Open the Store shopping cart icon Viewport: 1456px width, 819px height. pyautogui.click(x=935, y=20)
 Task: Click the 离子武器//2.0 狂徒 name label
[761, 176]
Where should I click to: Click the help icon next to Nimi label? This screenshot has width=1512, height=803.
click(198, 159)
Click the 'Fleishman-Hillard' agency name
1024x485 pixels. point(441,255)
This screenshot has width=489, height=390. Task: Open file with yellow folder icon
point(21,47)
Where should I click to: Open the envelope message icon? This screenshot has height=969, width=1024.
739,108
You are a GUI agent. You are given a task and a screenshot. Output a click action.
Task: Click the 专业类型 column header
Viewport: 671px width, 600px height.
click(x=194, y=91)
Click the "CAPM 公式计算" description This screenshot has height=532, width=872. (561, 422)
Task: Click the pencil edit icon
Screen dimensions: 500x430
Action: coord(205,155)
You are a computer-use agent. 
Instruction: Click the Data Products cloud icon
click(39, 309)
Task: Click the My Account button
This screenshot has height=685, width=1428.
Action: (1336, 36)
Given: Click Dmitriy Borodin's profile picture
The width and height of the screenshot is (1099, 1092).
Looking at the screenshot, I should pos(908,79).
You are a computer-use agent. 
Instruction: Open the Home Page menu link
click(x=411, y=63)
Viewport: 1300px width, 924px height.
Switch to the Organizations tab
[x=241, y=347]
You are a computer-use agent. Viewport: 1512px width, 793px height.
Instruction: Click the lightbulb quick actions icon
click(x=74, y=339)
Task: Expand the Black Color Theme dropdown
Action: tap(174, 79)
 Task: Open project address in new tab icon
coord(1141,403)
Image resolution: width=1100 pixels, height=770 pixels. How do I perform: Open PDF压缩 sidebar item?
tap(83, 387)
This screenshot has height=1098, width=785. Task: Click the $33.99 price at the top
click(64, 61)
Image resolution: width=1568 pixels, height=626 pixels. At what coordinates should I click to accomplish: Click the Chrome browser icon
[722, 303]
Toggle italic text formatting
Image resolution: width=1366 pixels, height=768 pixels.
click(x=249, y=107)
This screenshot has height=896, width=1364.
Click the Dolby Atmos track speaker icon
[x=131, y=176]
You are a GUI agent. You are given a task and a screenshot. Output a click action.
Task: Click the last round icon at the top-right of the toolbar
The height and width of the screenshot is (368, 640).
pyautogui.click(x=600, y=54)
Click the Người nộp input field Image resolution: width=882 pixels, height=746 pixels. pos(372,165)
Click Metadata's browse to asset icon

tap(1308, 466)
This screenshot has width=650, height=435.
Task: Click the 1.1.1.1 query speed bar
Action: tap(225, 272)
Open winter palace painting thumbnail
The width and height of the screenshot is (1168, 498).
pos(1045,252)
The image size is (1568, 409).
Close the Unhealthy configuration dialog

(About this task): Produce the whole listing again, exactly as it reads above.

(Reply):
Open the Store shopping cart icon Viewport: 1456px width, 819px height. pyautogui.click(x=935, y=20)
 Task: Click the 离子武器//2.0 狂徒 name label
[761, 176]
Where should I click to: Click the help icon next to Nimi label? This screenshot has width=1512, height=803.
click(198, 159)
Click the 'Fleishman-Hillard' agency name
1024x485 pixels. point(441,255)
This screenshot has width=489, height=390. Task: Open file with yellow folder icon
point(21,47)
Where should I click to: Open the envelope message icon? This screenshot has height=969, width=1024.
739,108
You are a GUI agent. You are given a task and a screenshot. Output a click action.
Task: Click the 专业类型 column header
Viewport: 671px width, 600px height.
click(x=194, y=91)
Click the "CAPM 公式计算" description This screenshot has height=532, width=872. (561, 422)
Task: Click the pencil edit icon
Screen dimensions: 500x430
Action: coord(205,155)
You are a computer-use agent. 
Instruction: Click the Data Products cloud icon
click(39, 309)
Task: Click the My Account button
This screenshot has height=685, width=1428.
Action: (1336, 36)
Given: Click Dmitriy Borodin's profile picture
The width and height of the screenshot is (1099, 1092).
Looking at the screenshot, I should pos(908,79).
You are a computer-use agent. 
Instruction: Open the Home Page menu link
click(x=411, y=63)
Viewport: 1300px width, 924px height.
Switch to the Organizations tab
[x=241, y=347]
You are a computer-use agent. Viewport: 1512px width, 793px height.
Instruction: Click the lightbulb quick actions icon
click(x=74, y=339)
Task: Expand the Black Color Theme dropdown
Action: tap(174, 79)
 Task: Open project address in new tab icon
coord(1141,403)
Image resolution: width=1100 pixels, height=770 pixels. How do I perform: Open PDF压缩 sidebar item?
tap(83, 387)
This screenshot has height=1098, width=785. Task: Click the $33.99 price at the top
click(64, 61)
Image resolution: width=1568 pixels, height=626 pixels. At what coordinates should I click to accomplish: Click the Chrome browser icon
[722, 303]
Toggle italic text formatting
Image resolution: width=1366 pixels, height=768 pixels.
click(x=249, y=107)
This screenshot has height=896, width=1364.
Click the Dolby Atmos track speaker icon
[x=131, y=176]
You are a GUI agent. You are given a task and a screenshot. Output a click action.
Task: Click the last round icon at the top-right of the toolbar
The height and width of the screenshot is (368, 640).
pyautogui.click(x=600, y=54)
Click the Người nộp input field Image resolution: width=882 pixels, height=746 pixels. pos(372,165)
Click Metadata's browse to asset icon

tap(1308, 466)
This screenshot has width=650, height=435.
Task: Click the 1.1.1.1 query speed bar
Action: tap(225, 272)
Open winter palace painting thumbnail
The width and height of the screenshot is (1168, 498).
pos(1045,252)
The image size is (1568, 409).
Close the Unhealthy configuration dialog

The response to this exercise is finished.